The revised package authorizes $850 million of transportation related borrowing with $160 million backed by the state's transportation revenue program, $380 million of transportation funded GO bonds, $132 million of general fund supported GOs, and $175 million of debt with backing still to be determined.

Walker originally sought approval for $1 billion of transportation revenue-backed debt and $330 million of transportation fund-supported GO bonding.

In another borrowing-related measure, the package approved by the Assembly and Senate removed Walker's proposal to pledge 50% of revenues from motor fuel taxes to transportation borrowing, said David Erdman, assistant capital finance director.
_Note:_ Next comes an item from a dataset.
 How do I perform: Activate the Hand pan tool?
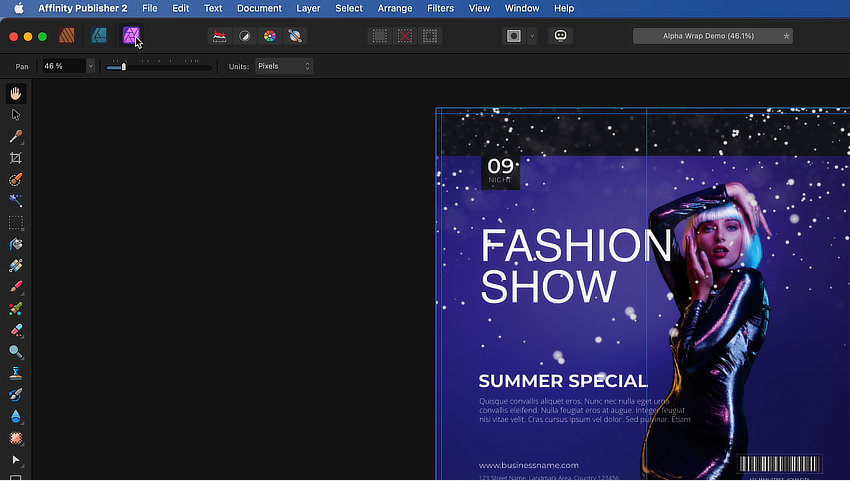(x=16, y=93)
Democrats slammed the budget approved last week by the Republican-led majority in the legislature. "Since Republicans took control in 2011, Wisconsin's budget has ballooned by more than $10 billion, yet funding for our schools is down more than $200 per student with more cuts on the way this year," said state Sen. Jennifer Shilling, D-La Crosse. "Investments in our University of Wisconsin schools, our parks, our roads and our communities have been slashed while the special interests who are backing Gov. Walker's presidential campaign have reaped millions in new tax breaks."

Fitch Ratings and Standard & Poor's and Kroll Bond Rating Agency all rate Wisconsin AA and Moody's Investors Service assigns its equivalent Aa2. Moody's has a positive outlook; the others have stable outlook.

A separate vote will be held on the arena, as soon as this week, as supporters work to build rank-and-file support. Under the financing plan, the city, county and state would contribute $250 million toward the new $500 million arena and the team would cover the rest. The total public cost when interest on borrowing is factored in totals about $377 million.

The deal relies on a mix of borrowing and other funding from the state, the city, Milwaukee County, and the Wisconsin Center District, which manages the city's convention center. The team would have to cover overruns and the public funding must be repaid if the team is sold.

The Republican governor has sought to make the case with hesitant lawmakers that the deal preserves state collections of income taxes on visiting NBA teams, economic activity spurred by the team, and eliminates the public expense of maintaining the team's current home.